From deep in the weeds of a meeting like this, it is easy to lose sight of one extraordinary fact: the Peripheral Tunnels are being put forward as a CONSERVATION MEASURE. That is, BDCP assumes tunnels will do LESS damage to the Bay-Delta than current operations of the export projects do. BDCP includes 22 Conservation Measure, but “Water Facilities and Operations” is Number 1.
And from deep in the weeds, it almost made sense when Letty Belin, representing the U.S. Department of the Interior, said “The federal government is not the proponent of this project.”
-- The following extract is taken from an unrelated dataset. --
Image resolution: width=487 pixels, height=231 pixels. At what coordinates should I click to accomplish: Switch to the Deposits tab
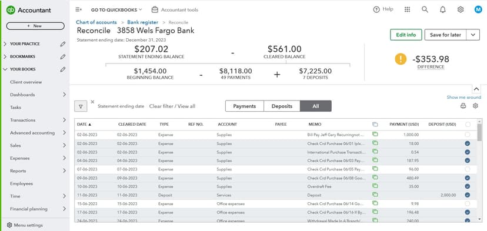click(282, 106)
But it didn’t feel like that when Interior Secretary Ken Salazar stood up with Jerry Brown and someone from NOAA last July (Belin got confused about who represented NOAA) and announced federal support for the Peripheral Tunnels. It doesn’t feel like that when a primary beneficiary of BDCP is Westlands Water District, which receives its water from the federal Central Valley Project. The federal government has a horse in this race, and it is silly to pretend that the only federal interest relates to fisheries agencies making permitting decisions under the federal Endangered Species Act.
According to Belin, they’re so determined to get this right that they’ve involved themselves in the planning process before a permitting application has even been submitted. She doesn’t know of another project that is taking so many federal resources. Nevertheless, “We’ll dispassionately review it,” she said.